The technology’s developers claim that their systems give designers the opportunity to manipulate 3D models with their hands and allow them to place design concepts in the real world, where they can walk around models and get a feel for form, proportion, mechanical processes and the product’s relationship with the environment.
“This is exactly where displaying results from a simulation on top of the real product can be extremely useful,” says Nicolas Dalmasso, chief technologist at ANSYS.
“It can help engineers and designers better understand how the product they are developing behaves within its real environment. For example, while developing HVAC [heating, ventilation and air-conditioning] systems, displaying CFD [computational fluid dynamics] results within the AR device on top of the real car really helps in the understanding of how shapes affect fluid propagation while adding the user within the environment.”
Incorporating semantic information or metadata from CAD systems directly into the AR environment can help explain or present product specifications during design reviews. For instance, gap and flush information, material properties and part information aid decision-making when reviewing the designed product.
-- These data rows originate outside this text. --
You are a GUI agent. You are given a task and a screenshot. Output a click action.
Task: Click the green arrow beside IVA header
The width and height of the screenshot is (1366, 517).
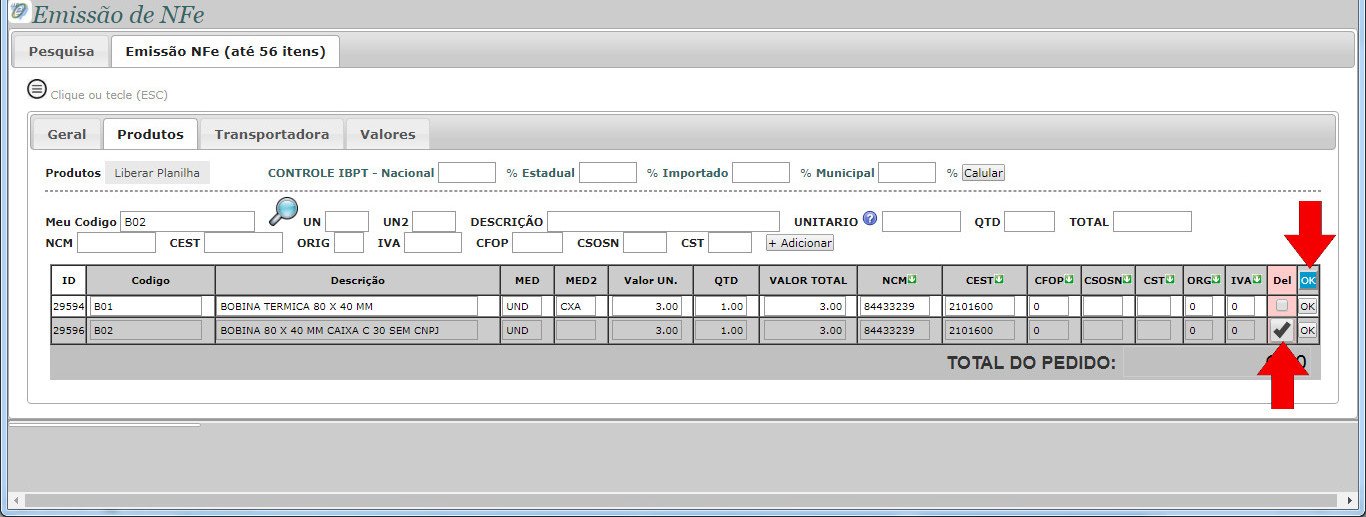point(1257,280)
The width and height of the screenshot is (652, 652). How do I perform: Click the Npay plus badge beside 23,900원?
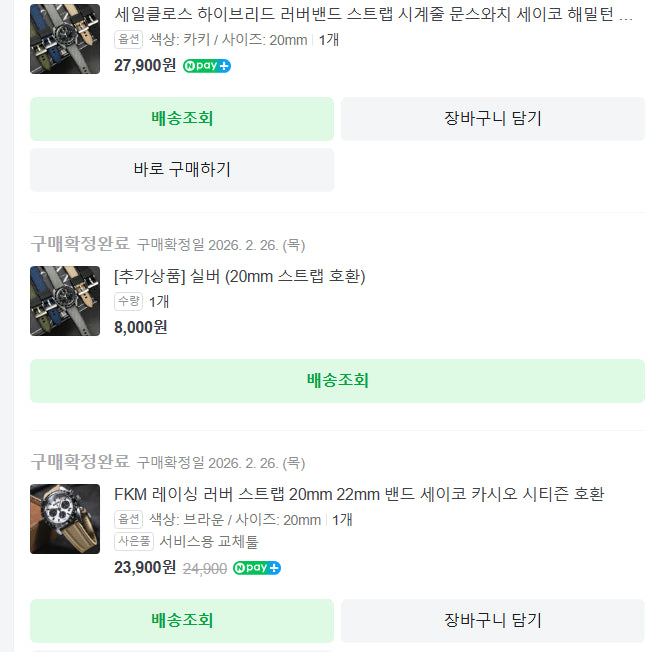pyautogui.click(x=257, y=568)
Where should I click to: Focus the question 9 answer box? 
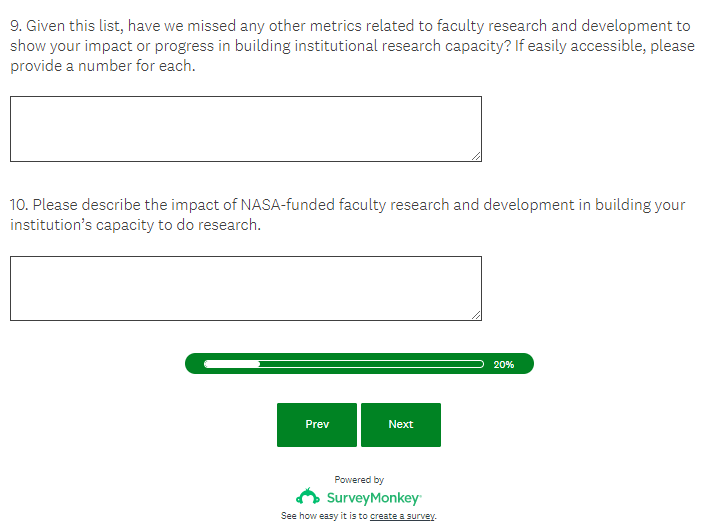pyautogui.click(x=245, y=128)
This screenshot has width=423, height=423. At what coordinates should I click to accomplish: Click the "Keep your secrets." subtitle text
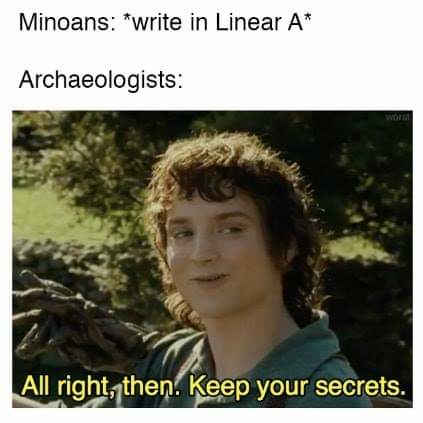299,387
“During the process of visualizing or creating an idea, there are many pieces of information required throughout the process: product specifications, interface specifications and resource requirements for every addition of a new or improved feature,” says Therese Fessenden, user experience specialist at the Nielsen Norman Group.
“Designers regularly must stop what they are doing mid-task to gather information that is not immediately on hand,” she says. “With AR, designers can continue working, dedicating mental energy toward the task at hand, without leaving or distracting themselves to gather that additional information.”
AR’s visualization strengths also include projection mapping, which has proven suitable for very large products or contexts. This feature, however, comes with a caveat.
“Space and relatively static locations become a limiting factor,” says Eric Kam, manufacturing business channel marketing and alliances director at the ESI Group.
With these features in mind, proponents of AR assert that the technology’s strengths can accelerate time to market and add new dimensions to collaboration. That said, the technology faces challenges that affect the productivity at the designer’s workbench.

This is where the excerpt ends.